Workington. The Primitive Methodists of Workington sat down to a fruit banquet in their chapel in John Street. Some 200 people enjoyed… whatever a ‘fruit banquet’ was.


Heads Nook. More than 300 people enjoyed a Penny Reading programme of readings and songs. These included Edgar Allen Poe’s The Raven, read by Mr M Salkeld. And Ca’ the Yowes to the Knowes, sung by William Dalton. 


Thomas Peat, William Gray and Wilson Smith were ‘three respectable young men’. But for some reason, they decided to vandalise the Old Brewery (Carlisle). The facts of who broke a window shutter (the subject of the subsequent court case) are muddled. But they were fined 2s 6d each, plus damages and costs. The report bears the puzzling headline:

‘Foolish freaks on New Year’s Eve’.


Dean Francis Close held ‘a very strange prayer meeting’ on New Year’s Eve. 

‘The performances in question consisted of singing, expositions and prayer (?) and appear to have been highly irreverent, nay painfully grotesque in their character’.

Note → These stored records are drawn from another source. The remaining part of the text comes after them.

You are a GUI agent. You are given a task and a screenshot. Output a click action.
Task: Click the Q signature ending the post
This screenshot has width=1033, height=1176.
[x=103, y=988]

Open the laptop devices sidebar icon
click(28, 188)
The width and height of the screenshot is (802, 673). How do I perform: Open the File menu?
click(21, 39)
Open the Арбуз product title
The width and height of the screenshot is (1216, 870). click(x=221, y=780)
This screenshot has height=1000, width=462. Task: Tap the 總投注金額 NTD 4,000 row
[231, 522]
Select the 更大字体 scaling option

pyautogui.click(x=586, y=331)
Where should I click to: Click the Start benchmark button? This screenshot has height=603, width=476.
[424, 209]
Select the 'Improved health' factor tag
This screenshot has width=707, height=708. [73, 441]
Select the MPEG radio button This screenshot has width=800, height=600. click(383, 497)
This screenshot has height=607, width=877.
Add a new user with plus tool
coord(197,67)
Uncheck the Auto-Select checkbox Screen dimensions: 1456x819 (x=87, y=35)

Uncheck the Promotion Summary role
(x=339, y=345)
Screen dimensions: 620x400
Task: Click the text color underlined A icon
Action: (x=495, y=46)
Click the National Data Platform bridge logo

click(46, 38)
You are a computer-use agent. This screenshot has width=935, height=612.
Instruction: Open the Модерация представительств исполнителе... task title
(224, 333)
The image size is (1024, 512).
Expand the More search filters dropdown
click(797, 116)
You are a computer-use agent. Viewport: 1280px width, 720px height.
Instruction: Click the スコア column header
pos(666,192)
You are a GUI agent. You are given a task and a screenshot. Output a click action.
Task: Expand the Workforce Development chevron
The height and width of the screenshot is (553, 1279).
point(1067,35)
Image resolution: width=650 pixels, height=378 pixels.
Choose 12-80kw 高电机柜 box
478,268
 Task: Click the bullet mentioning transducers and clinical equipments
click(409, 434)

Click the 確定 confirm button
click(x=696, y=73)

It seems that he had a go at other members of the clergy, calling them hypocrites, guilty of paganism and popery, wolves in sheep’s clothing… This drew a lengthy letter (quoted above) of objection to the Carlisle Journal from the Rev Charles Moyes Preston, of Warcop Vicarage – my 4th cousin 5 times removed.

And today…

Whether you intend to see out this ‘prostrate year’ with a fruit banquet, or some incessant dancing, Cumbrian Characters wishes you well, and hopes 2024 proves a kinder one for the world.